# Selection
# Assignment for Topic 9

For this assignment, you must first download <a href="http://thinknook.com/wp-content/uploads/2012/09/Sentiment-Analysis-Dataset.zip" target="_blank">__*Sentiment-Analysis-Dataset.zip*__</a> and extract it into your Google Drive. The extracted file *Sentiment Analysis Dataset.csv* contains 1578627 tweets labeled as negative (class 0) or positive (class 1).
<br>
<br>
**Task 1**

Load the first 50 000 tweets from the file and split the data 80:20 into training and test sets with stratification.

Load the `sentence-transformers/all-mpnet-base-v2` model and use it to train (on the training set) and evaluate (on the test set) the following classifiers:
* "Classification without classifier";
* "Zero-Shot Classification" (try to find useful texts as your labels for embedding);
* Supervised classification with Logistic Regression on top;
* Supervised classification with Support Vector Machine on top.

Now load the `cardiffnlp/twitter-roberta-base-sentiment-latest` and use it as yet another classifier to evaluate on the test set.

Now train and evaluate the following two models:
* Logistic Regression with TF-IDF vectorization;
* Support Vector Machine with TF-IDF vectorization.

Additional notes:
* In total you will have 7 classifiers.

# Work to complete
**1.** Do these statements agree with the assignment? Answer yes or no for each, quoting the text's deciding words.
(a) Class 0 in the dataset marks negative tweets.
(b) The first 100 000 tweets are to be loaded from the file.
(c) Five classifiers are built in total.
**2.** Copy the assignment's text from "Now load the" up to and including "with TF-IDF vectorization.".
The material that comes next is unrelated to the assignment.

# Data entries
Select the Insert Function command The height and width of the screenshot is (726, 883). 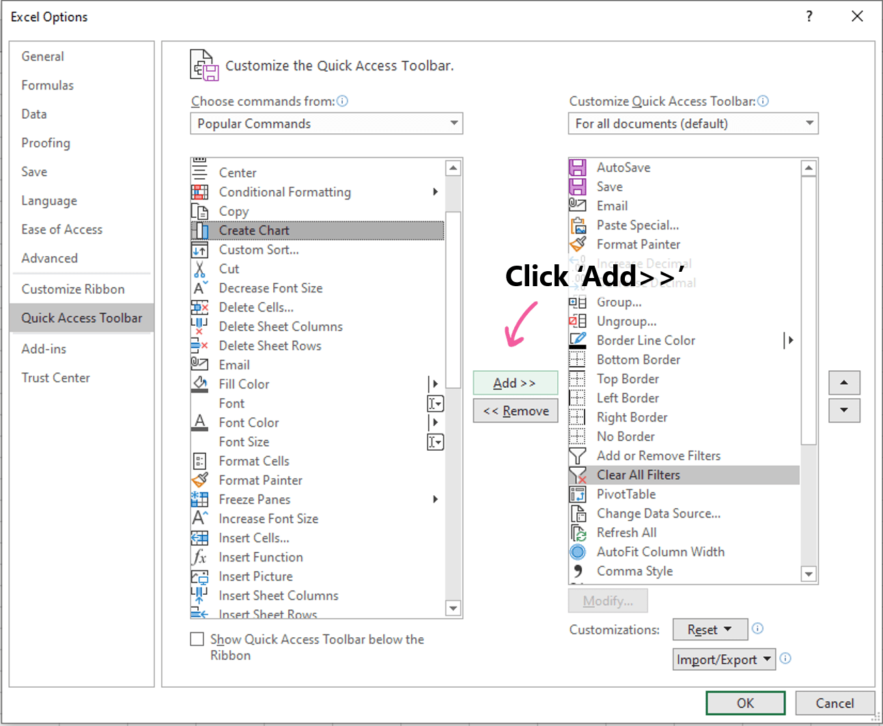pyautogui.click(x=260, y=557)
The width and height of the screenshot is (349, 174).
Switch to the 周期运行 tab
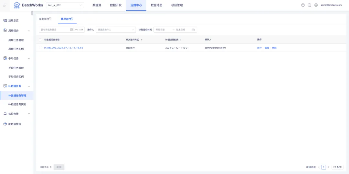point(45,19)
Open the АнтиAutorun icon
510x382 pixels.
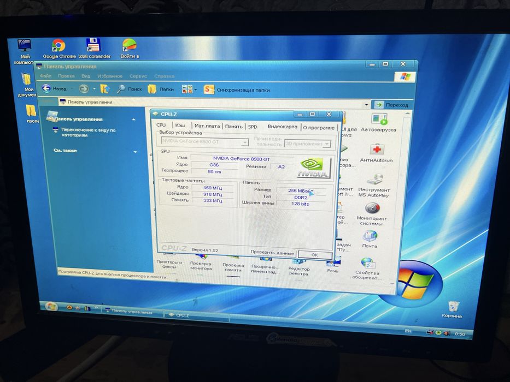tap(376, 153)
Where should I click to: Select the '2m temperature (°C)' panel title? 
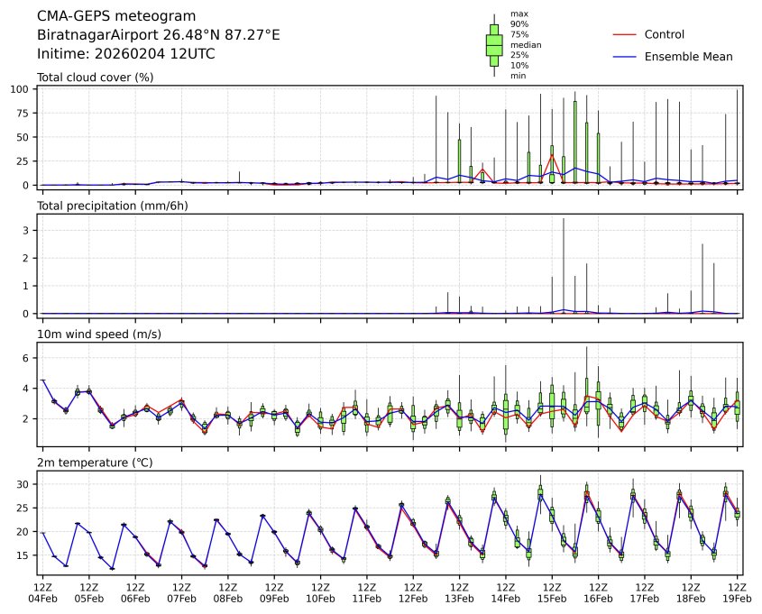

# Complete answers
**1.**
(a) Yes: "labeled as negative (class 0) or positive (class 1)"
(b) No: "Load the first 50 000 tweets from the file"
(c) No: "In total you will have 7 classifiers."

**2.**
Now load the `cardiffnlp/twitter-roberta-base-sentiment-latest` and use it as yet another classifier to evaluate on the test set.

Now train and evaluate the following two models:
* Logistic Regression with TF-IDF vectorization;
* Support Vector Machine with TF-IDF vectorization.